At low frequency (1.26 GHz), the backscatter received from terrain during normal condition is less than when flooding is about to happen or has already begun regardless of the inclination angle. However, more energy is received by the EM sensor from flooded terrain at $\theta_i=60^{\circ}$ than when $\theta_i=30^{\circ}$. With increasing frequency, the scattering coefficient decreases because the power returned to the receiver is attenuated with distance. Consequently, less power is detected at $X$-band $(9.7 \mathrm{GHz})$ for both terrain types regardless of the condition. However, during flooding, beach sand with higher permittivity mostly due to increased water content will appear brighter in a radar image for both $L$ - and $X$-band regions compared with farmland due to the higher dielectric permittivity. If the sensor position relative to terrain is altered there is also a change in the backscattered signal. This is why commercial radar satellites acquire data from different 'look angles' and use this to further classify imagery.
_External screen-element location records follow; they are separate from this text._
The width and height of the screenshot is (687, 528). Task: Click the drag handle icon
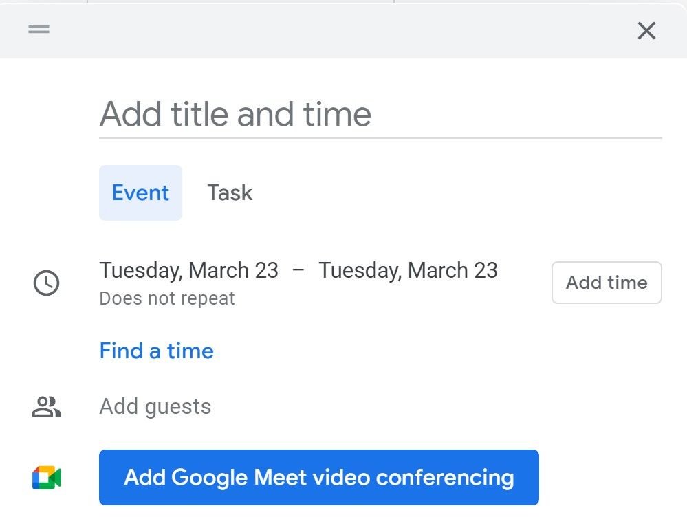point(39,30)
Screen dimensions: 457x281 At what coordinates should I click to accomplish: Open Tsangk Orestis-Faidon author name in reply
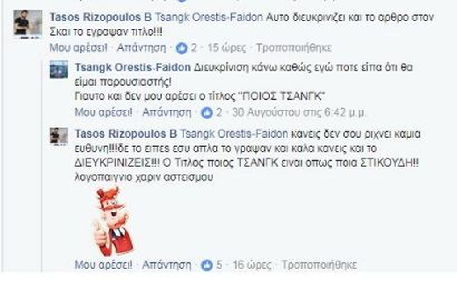point(133,68)

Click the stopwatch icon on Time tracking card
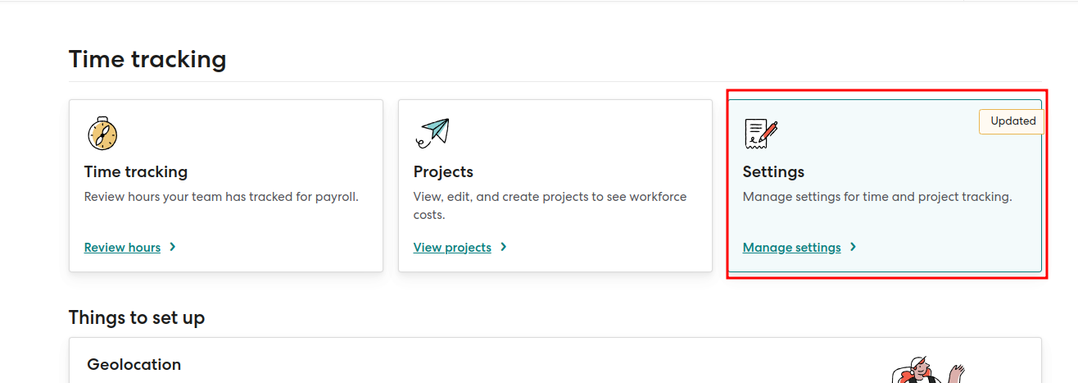[x=102, y=133]
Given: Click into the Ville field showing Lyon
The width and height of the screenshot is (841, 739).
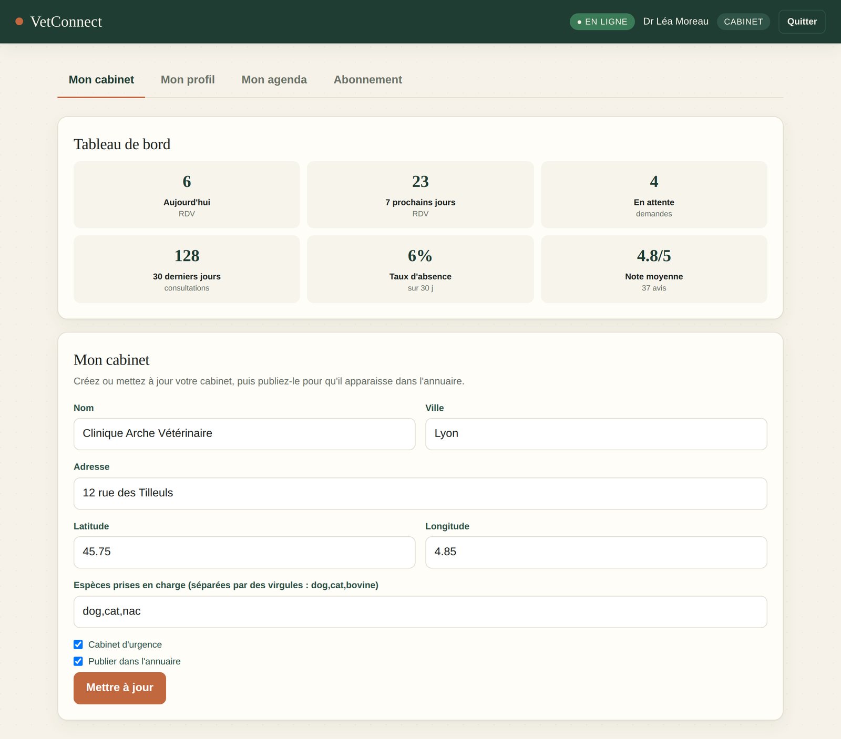Looking at the screenshot, I should coord(596,434).
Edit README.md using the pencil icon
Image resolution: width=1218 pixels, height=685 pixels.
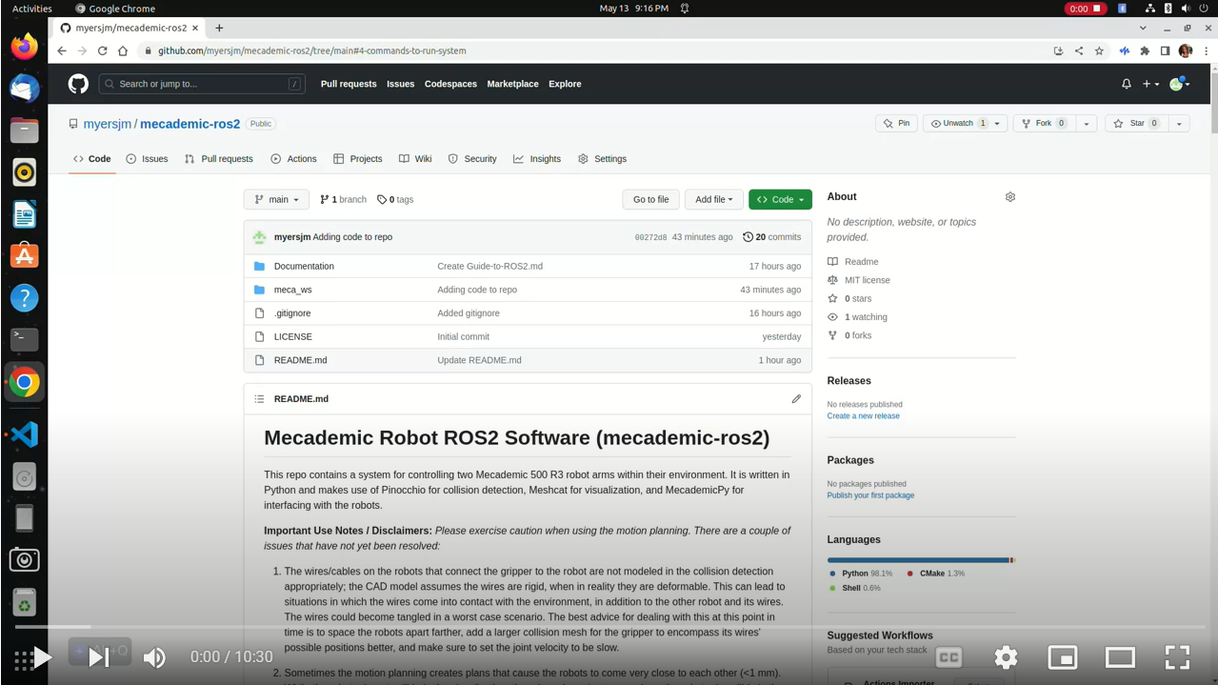796,399
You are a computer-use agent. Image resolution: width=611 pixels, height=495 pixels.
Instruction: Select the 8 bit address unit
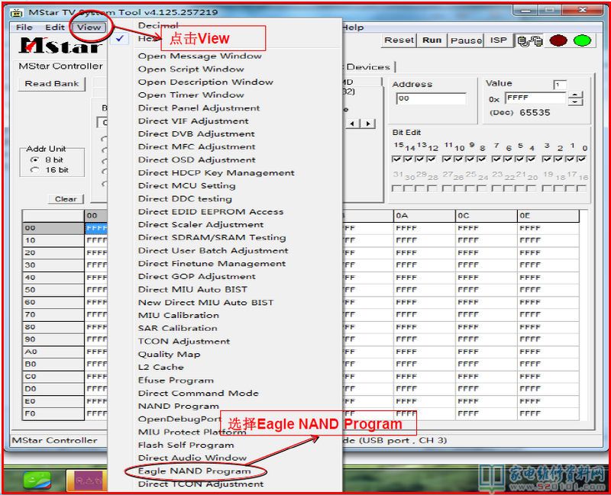34,160
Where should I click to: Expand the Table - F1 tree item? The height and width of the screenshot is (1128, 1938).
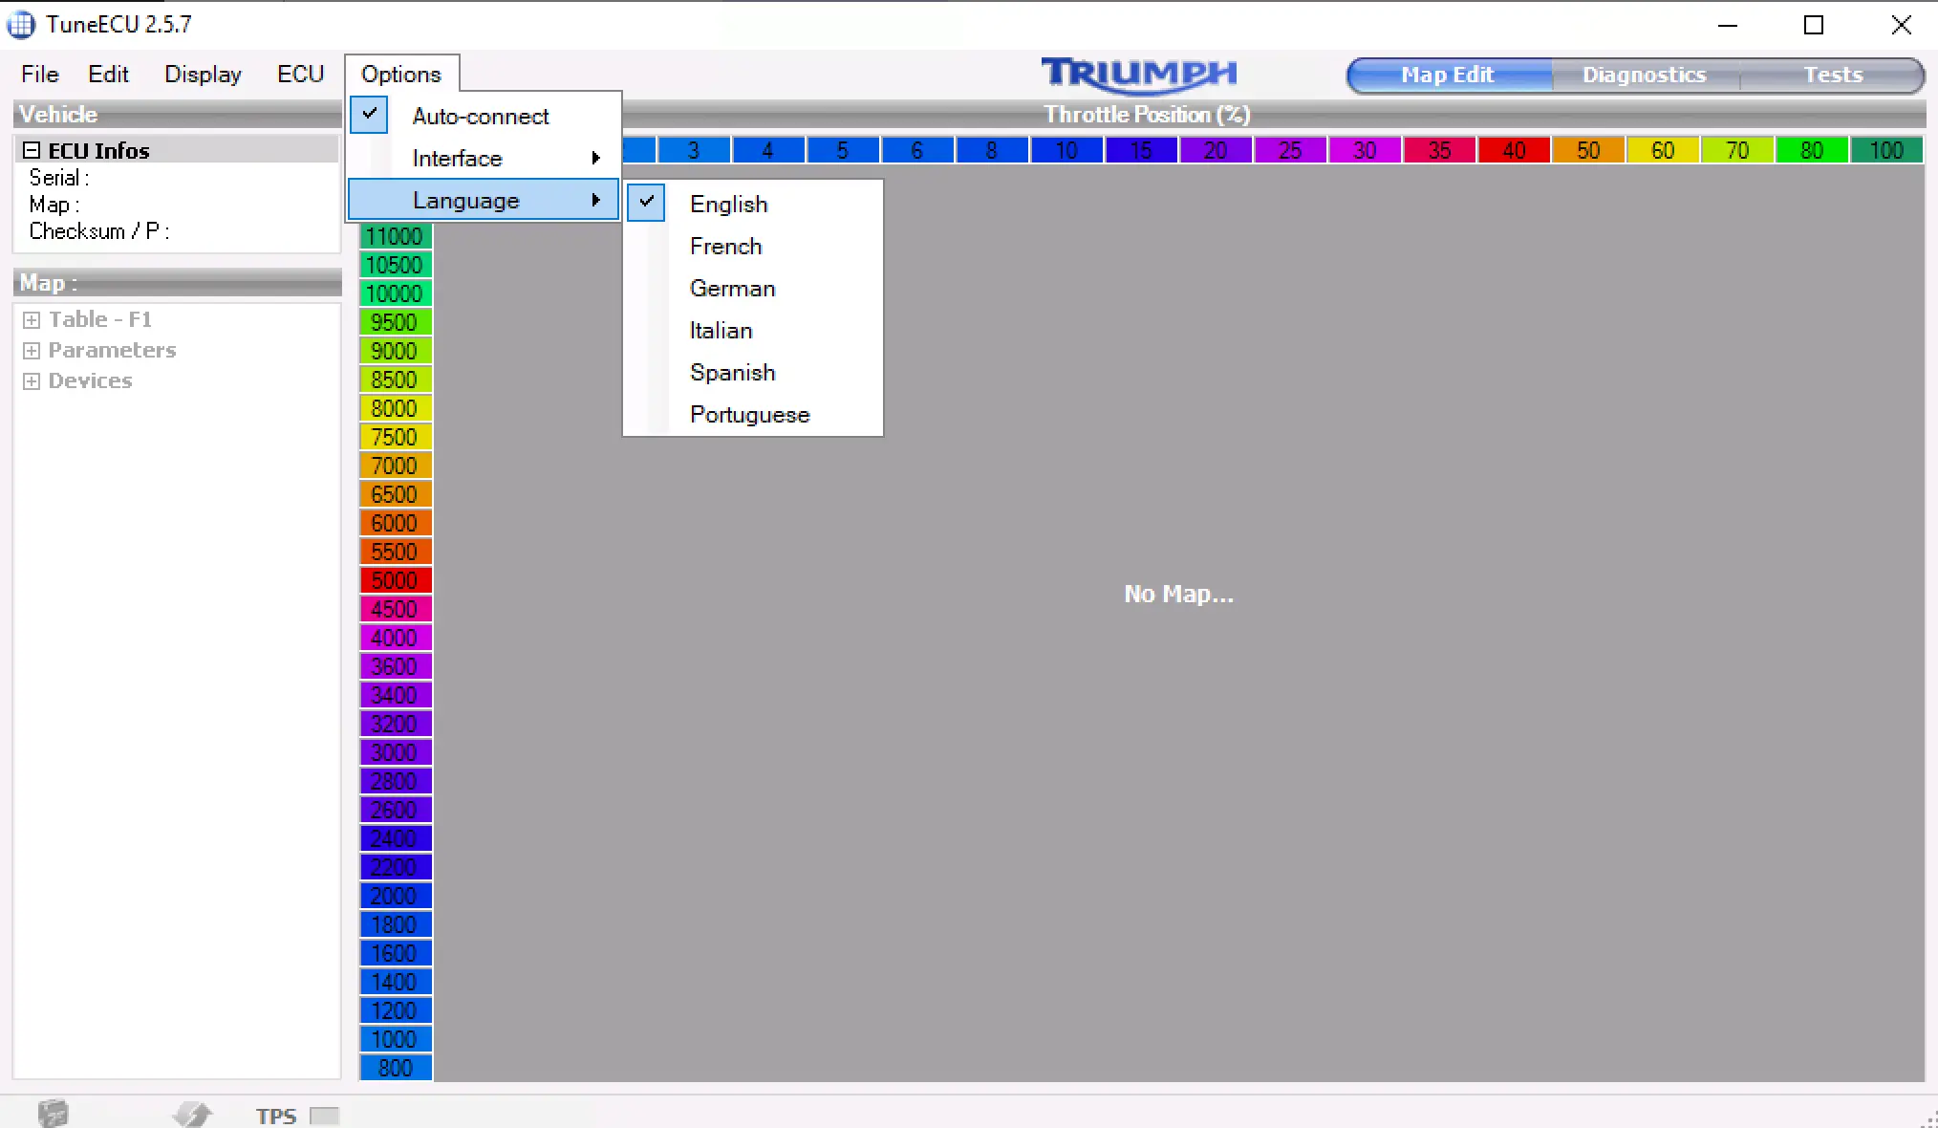pyautogui.click(x=31, y=318)
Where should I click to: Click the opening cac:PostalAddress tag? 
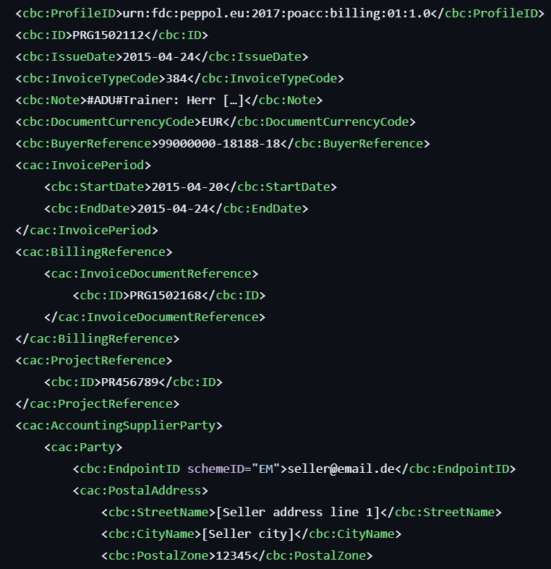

Importantly, there is greater scattering discrimination for at $\theta_i=60^{\circ}$ suggesting that this is a better configuration for monitoring flooding with airborne or spaceborne radar.


5. Conclusion
An effi cient three-step approach for determining the EM signature of homogeneous or heterogeneous barefaced terrain based on geochemical signature, dielectric permittivity and FIT-based CEM has been presented. It has wide spread application to radar remote sensing and was applied to land degradation monitoring before, during and after flooding. In the first step, we empirically investigate the geochemical signature of terrain using FTIR to obtain an approximation of the geochemical properties. Results show that underlying materials such as clay, bitumen and quartz can be distinguished volumetrically. The results are used in the second step to ascertain the dielectric properties, which are also measured. Finally, the dielectric property data are input into the CEM using FIT to obtain the forward model of the scattering coefficient.
The resilience of the proposed method has been applied to both heterogeneous and homogeneous terrain including an example for land degradation monitoring with a monostatic configuration of transmit and receive antennas at L-, C- and X-band frequencies. Due to the absence of approximations, the approach requires the development of numerous 3D CEMs for each specific combination of sensor and terrain in order to ensure accurate postprocessing of the EM signature. However, we have been able to utilize the contrasts in electrical, physical and chemical properties of the terrain to identify different flooding conditions based on the EM signature. This work is particularly useful to the classification of targets during radar imaging of terrain due to the natural tendency of EM signatures to overlap.